Jam di rumahku baru menunjukkan pukul 08.00 pagi ketika ditelingaku sudah terdengar riuhnya musik di gang sebelah yang sedang menggelar hajatan pernikahan putrinya. Tenda besar juga sudah disiapkan beberapa hari sebelumnya. Maklum bulan Februari biasanya banyak turun hujan. Dan bukan tidak mungkin kalau hujan turun pada saat pesta bisa bikin stress bagi si empunya hajat.
Kebetulan bulan ini dua kali aku mengikuti acara walimatul ursy. Yang pertama pada pernikahan adik kandungku yang kebetulan pas dengan hari raya Imlek, di mana bagi saudara-saudaraku etnis Tionghua yang merayakannya sangat-sangat berharap hujan turun. Menurut mereka hujan yang turun pada saat Imlek menandakan tahun itu rejeki akan berlimpah. Yang kedua kemarin saat salah satu mantan murid istriku melangsungkan pernikahan secara sederhana di depan rumah kedua orang tuanya.
Ada pelajaran menarik bagaimana si empunya hajat menyikapi terjadinya hujan pada saat pesta berlangsung. Wajar kalau antisipasi terjadinya hujan ini harus dipersiapkan dengan sebaik-baiknya.Bukan hanya tenda yang harus dipersiapkan dengan sebaik-baiknya, tetapi banyak juga yang sampai menggunakan jasa pawang hujan segala. Maksudnya mungkin agar tamu tidak merasa terganggu dengan turunnya hujan. Benarkah hujan mengganggu ?
Pertanyaan tersebut terus bergelayut di fikiranku. Sama seperti yang lain hari itu kami mempersiapkan tenda sederhana di depan rumah adikku sekedar melindungi panas atau hujan bagi tamu yang akan ikut mengantarkan adikku ke tempat mempelai perempuan. Tidak pakai ritual macam-macam. Kami hanya memohon yang tebaik saja dari Allah SWT. Ternyata masalah muncul ketika adikku yang baru di-‘Timung’ malam itu kepingin mandi. Semua yang hadir kompak tanpa dikomando melarang adikku untuk mandi. Alasan utamanya adalah kalau calon pengantin mandi pasti pas acara turun hujan. Saya lihat adikku berusaha memberikan alasan bahwa dia harus mandi karena sudah seharian ngurusin semuanya dan agar badan terasa segar. Sekali lagi semua tetangga yang rewang/membantu saat itu protes. Aku melirik bapakku yang kelihatan menahan nafas.
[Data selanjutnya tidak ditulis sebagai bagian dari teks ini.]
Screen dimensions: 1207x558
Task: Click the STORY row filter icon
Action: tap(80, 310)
Maklum di daerah orang tentu beda adat – istiadatnya. Aku mendekati bapak dan minta pendapatnya. Dalam diskusi kecil itu bapak tetap menyarankan adikku untuk mandi, "mandi aja, nggak apa-apa, kamu kan belum sholat juga, biar seger waktu sholat. Urusan hujan itu urusan ‘yang membuat hujan’ bukan urusan kita. Bisa jadi hujan itu justru barokah dari Allah untukmu." Dengan penjelasan bapak kelihatan adikku tidak lagi bimbang. Tapi sekali lagi mereka lebih keras lagi melarang karena adatnya begitu. Aku coba menengahi. Kubisikki adikku agar menunda mandinya sampai para tetangga pulang. Benar saja, satu persatu mereka pulang pada saat jam menunjukkan pukul 22.00. Adikku pun akhirnya tetap mandi walaupun dilarang semua tetangganya. Toh bapak dan ibu justru menyuruh adikku untuk membersihkan badan walaupun menurut kepercayaan masyarakat setempat bisa mengakibatkan hujan pada saat resepsi. Naudzubillah min dhalik.
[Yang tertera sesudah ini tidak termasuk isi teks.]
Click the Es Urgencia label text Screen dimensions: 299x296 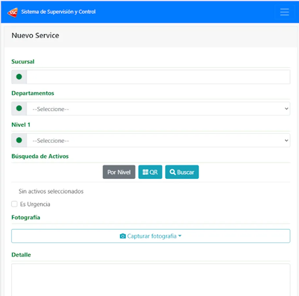35,204
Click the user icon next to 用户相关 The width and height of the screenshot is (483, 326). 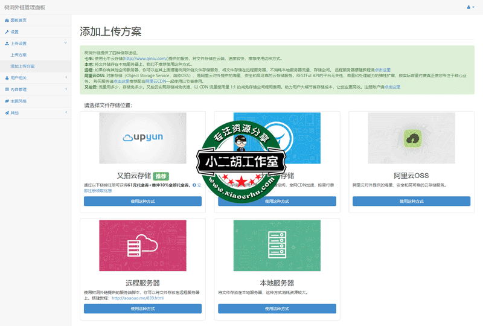(x=7, y=78)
Begitupun kemarin ditempat tetanggaku. Pas sebelum Dhuhur ternyata hujan turun. Saya lihat yang punya hajat sih santai saja. Justru tetanggalah yang pada sibuk komentar. Mulai dari ketidak patuhan terhadap adat, salah hitung hari bahkan ada yang mengomentari harusnya yang punya hajat memanggil pawang hujan agar, hujannya di tahan atau dipindahkan. Masya Allah.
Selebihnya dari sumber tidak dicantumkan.